[Data to use]

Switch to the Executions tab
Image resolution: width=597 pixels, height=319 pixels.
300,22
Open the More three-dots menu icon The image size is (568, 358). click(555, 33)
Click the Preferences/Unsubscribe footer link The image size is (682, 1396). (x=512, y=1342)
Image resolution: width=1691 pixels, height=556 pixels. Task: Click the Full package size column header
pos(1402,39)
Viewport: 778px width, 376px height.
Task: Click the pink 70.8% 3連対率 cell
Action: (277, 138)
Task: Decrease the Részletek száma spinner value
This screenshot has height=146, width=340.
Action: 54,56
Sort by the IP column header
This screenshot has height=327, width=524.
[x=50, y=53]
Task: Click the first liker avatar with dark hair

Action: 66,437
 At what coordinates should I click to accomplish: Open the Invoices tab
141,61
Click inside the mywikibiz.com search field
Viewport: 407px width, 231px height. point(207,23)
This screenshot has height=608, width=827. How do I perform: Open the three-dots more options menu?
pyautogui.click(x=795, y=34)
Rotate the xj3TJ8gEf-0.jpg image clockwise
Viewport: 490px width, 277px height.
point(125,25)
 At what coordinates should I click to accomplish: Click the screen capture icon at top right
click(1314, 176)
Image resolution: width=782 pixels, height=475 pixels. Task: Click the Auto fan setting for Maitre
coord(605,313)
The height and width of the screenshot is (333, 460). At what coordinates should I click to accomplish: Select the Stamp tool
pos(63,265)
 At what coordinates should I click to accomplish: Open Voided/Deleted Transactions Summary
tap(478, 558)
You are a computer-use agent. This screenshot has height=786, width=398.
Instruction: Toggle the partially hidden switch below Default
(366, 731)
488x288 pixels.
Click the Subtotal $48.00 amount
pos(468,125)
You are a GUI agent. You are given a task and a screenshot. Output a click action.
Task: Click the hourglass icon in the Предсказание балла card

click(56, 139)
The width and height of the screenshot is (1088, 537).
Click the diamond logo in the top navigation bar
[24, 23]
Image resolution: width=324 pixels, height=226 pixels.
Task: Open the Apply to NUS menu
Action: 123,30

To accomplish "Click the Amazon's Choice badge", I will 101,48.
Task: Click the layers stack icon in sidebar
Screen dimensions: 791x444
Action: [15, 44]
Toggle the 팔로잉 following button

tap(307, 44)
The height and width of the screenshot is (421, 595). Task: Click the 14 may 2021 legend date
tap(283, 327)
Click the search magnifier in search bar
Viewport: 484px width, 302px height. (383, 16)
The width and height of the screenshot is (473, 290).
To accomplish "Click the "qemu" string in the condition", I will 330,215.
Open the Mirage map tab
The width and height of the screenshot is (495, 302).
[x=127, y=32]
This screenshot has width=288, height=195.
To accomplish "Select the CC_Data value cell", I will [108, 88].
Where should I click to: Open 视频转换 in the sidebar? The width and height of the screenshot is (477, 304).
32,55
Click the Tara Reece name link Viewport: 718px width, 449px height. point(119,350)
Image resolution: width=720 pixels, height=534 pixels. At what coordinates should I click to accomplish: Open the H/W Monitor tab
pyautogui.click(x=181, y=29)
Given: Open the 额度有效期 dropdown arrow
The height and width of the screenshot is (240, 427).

[/Data to use]

What is being asked:
Output the number of lines in the records above that contain the string "agent", and no other text.

Solution below:
2